:: SELECTED TEXT ::
Found on the Net: some ways to know you’re getting older:

1. Everything hurts and what doesn’t hurt doesn’t work.
2. The gleam in your eyes is from the sun hitting your bi-focals.
3. You feel like the morning after and you haven’t been anywhere.
4. Your little black book contains only names that end in M.D.
5. Your children begin to look middle aged.
6. You finally reach the top of the ladder and find it leaning against the wrong wall.
7. Your mind makes contracts your body can’t meet.
8. You look forward to a dull evening.
9. Your favorite part of the newspaper is “20 Years Ago Today”.
10. You turn out the lights for economic rather than romantic reasons.
11. You sit in a rocking chair and can’t get it going.
12. Your knees buckle, and your belt won’t.
14. You’re 17 around the neck, 42 around the waist, and 95 around the golf course.
15. Your back goes out more than you do.
17. Your Pacemaker makes the garage door go up when you see a pretty girl.
18. The little old gray haired lady you helped across the street is your wife.
19. You sink your teeth into a steak, and they stay there.
20. You have too much room in the house and not enough in the medicine cabinet.
21. You get your exercise acting as a pallbearer for your friends who exercise.
22. You know all the answers, but nobody asks you the questions.
:::
:: SOURCE DATA ::
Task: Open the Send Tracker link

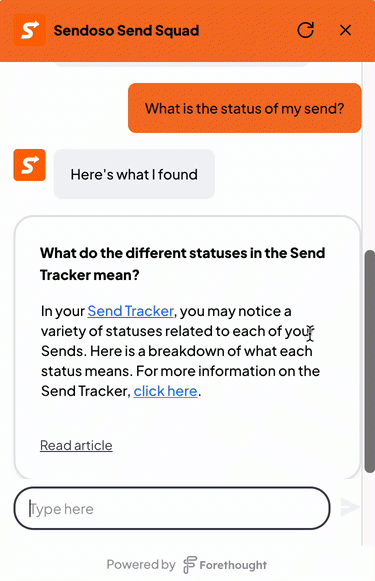Action: tap(130, 311)
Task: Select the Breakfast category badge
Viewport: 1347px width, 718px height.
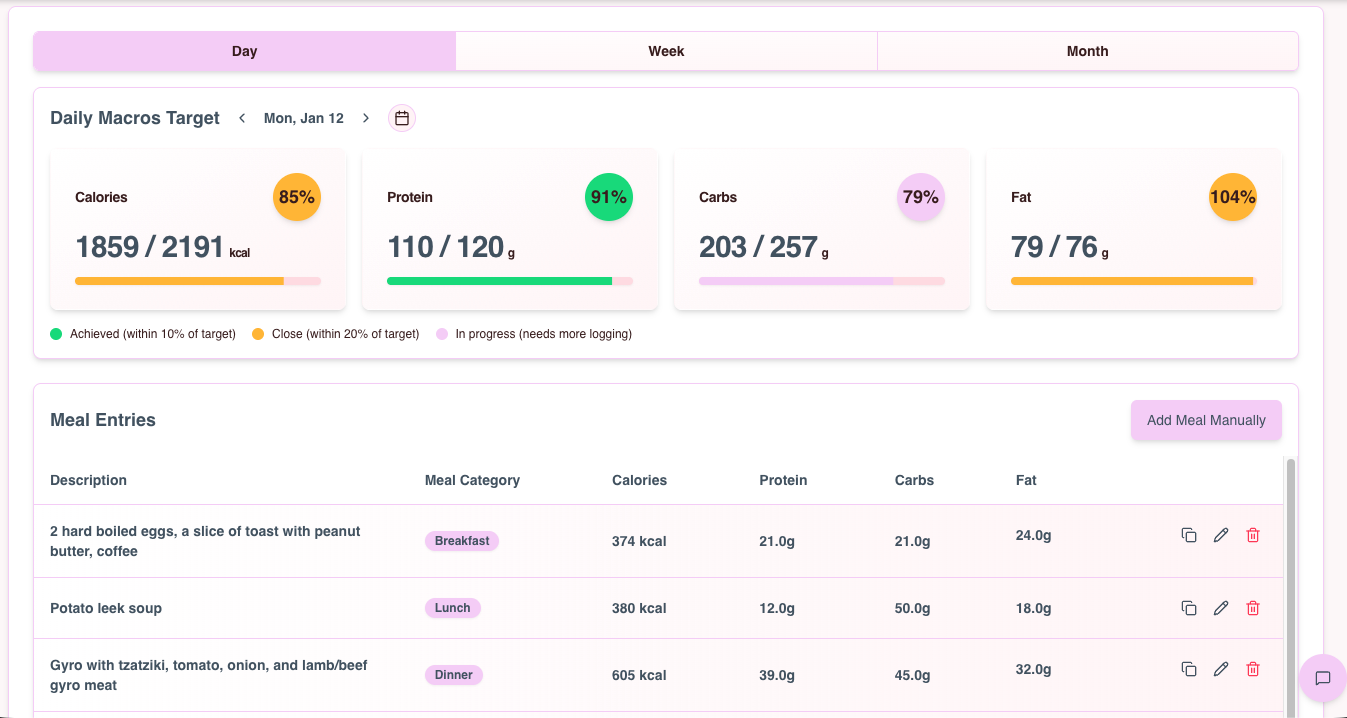Action: pos(462,541)
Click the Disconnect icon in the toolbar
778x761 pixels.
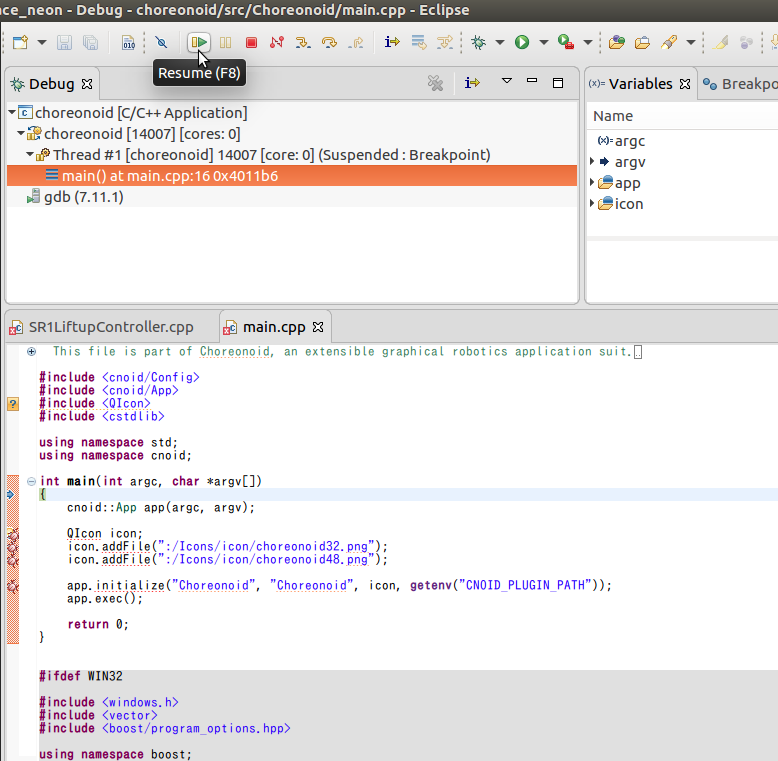point(277,43)
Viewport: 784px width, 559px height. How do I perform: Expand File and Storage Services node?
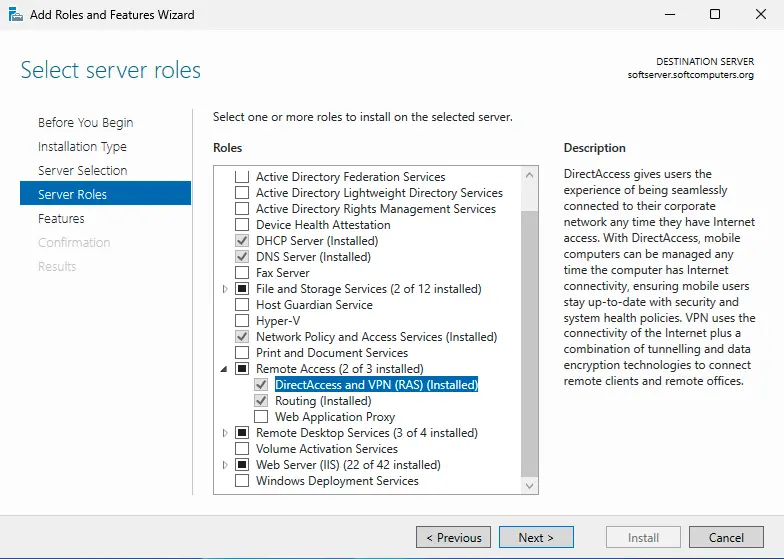pyautogui.click(x=225, y=289)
:::
WHAT YOU SHOULD DO:
In the list of signs that you're getting older, where does the gleam in your eyes come from?

OUTPUT FOR THIS TASK:
The sun hitting your bi-focals.